Em resumo
- O senador Chris Murphy (D-CT) alertou que os envolvidos em suposta corrupção podem enfrentar pena de prisão por causa de um pagamento de US$ 187 milhões de um investidor dos Emirados Árabes Unidos vinculado à transferência de tecnologia de defesa.
- As alegações decorrem de um acordo em que uma entidade apoiada pelos Emirados Árabes Unidos comprou 49% da World Liberty Financial por 500 milhões de dólares, quatro dias antes da tomada de posse de Trump.
- O acordo precedeu a aprovação da administração Trump da expansão do acesso dos Emirados Árabes Unidos aos chips avançados de IA dos EUA, restritos por Biden, gerando acusações de corrupção.
O senador Chris Murphy (D-CT) alertou na segunda-feira que os envolvidos em supostos pagamentos secretos de um investidor dos Emirados Árabes Unidos poderiam enfrentar pena de prisão, descrevendo a situação como “conduta potencialmente criminosa” ligada à transferência de tecnologia de defesa sensível após um acordo envolvendo a empresa de criptografia World Liberty Financial, ligada a Trump.
“Um investidor dos Emirados Árabes Unidos deu secretamente a Trump 187 milhões de dólares e ao seu principal enviado para o Médio Oriente 31 milhões de dólares. E depois Trump deu a esse investidor acesso a tecnologia de defesa sensível que quebrou décadas de precedentes de segurança nacional”, Murphy twittou. “Corrupção descarada e aberta. E não devemos fingir que é normal.”
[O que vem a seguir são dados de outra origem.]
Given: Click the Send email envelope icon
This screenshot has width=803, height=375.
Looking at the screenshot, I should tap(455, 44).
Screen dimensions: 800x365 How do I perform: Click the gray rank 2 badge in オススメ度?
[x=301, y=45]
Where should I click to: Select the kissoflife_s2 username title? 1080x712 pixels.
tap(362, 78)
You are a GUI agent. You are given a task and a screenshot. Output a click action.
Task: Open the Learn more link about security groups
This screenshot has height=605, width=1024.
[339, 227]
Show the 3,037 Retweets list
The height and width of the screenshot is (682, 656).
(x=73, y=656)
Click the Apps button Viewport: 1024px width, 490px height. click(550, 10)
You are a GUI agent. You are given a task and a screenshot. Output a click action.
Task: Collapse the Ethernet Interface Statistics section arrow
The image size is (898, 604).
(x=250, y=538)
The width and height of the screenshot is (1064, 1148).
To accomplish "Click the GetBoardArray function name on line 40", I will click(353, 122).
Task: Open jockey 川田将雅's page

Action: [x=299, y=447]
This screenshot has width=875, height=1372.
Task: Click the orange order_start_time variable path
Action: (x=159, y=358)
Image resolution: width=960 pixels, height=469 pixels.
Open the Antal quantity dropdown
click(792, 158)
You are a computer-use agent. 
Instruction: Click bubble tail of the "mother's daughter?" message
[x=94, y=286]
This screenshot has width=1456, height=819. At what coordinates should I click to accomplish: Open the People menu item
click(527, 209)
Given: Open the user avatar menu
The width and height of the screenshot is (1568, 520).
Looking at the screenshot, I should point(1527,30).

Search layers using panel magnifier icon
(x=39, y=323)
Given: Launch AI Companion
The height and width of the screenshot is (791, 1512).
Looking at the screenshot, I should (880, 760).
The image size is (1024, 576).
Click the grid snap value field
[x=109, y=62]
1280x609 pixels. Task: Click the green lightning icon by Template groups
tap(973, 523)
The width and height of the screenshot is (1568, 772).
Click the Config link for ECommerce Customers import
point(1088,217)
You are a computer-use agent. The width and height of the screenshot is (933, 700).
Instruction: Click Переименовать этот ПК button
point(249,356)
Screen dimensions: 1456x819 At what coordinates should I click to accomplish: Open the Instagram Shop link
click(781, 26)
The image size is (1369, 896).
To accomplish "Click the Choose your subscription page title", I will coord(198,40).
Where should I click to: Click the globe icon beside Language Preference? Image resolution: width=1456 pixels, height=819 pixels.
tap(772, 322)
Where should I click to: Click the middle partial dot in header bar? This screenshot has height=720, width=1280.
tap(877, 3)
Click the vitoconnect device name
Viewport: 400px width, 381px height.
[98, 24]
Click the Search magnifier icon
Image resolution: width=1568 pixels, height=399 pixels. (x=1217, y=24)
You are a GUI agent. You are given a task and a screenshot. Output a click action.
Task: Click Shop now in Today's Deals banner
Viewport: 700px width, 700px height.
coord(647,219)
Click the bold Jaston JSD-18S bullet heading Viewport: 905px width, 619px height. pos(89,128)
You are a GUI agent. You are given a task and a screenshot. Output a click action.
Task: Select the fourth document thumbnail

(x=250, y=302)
As alegações decorrem de um acordo no qual a Aryam Investment, uma entidade apoiada pelos Emirados Árabes Unidos ligada ao Xeque Tahnoon bin Zayed, concordou em comprar uma participação de 49% na empresa de criptografia World Liberty Financial, ligada a Trump, por US$ 500 milhões apenas quatro dias antes da posse de Trump, de acordo com um Jornal de Wall Street relatório. De acordo com WSJDe acordo com a reportagem de Trump, cerca de US$ 187 milhões foram direcionados a entidades da família Trump e pelo menos US$ 31 milhões a entidades afiliadas à família do enviado especial Steve Witkoff.
O acordo precedeu a aprovação da administração Trump da expansão do acesso dos Emirados Árabes Unidos aos chips avançados de IA dos EUA que haviam sido restringidos pela administração Biden.
Witkoff e Trump estão listados como co-fundadores eméritos da World Liberty Financial, a DeFi empresa por trás do USD1 moeda estável. A empresa afirma que Trump e seus familiares não desempenham qualquer função como “diretor, executivo ou funcionário” da empresa.
“Isso é corrupção”
A controvérsia surge em meio a preocupações contínuas sobre potenciais conflitos de interesse entre os empreendimentos criptográficos de Trump e as decisões de política de segurança nacional.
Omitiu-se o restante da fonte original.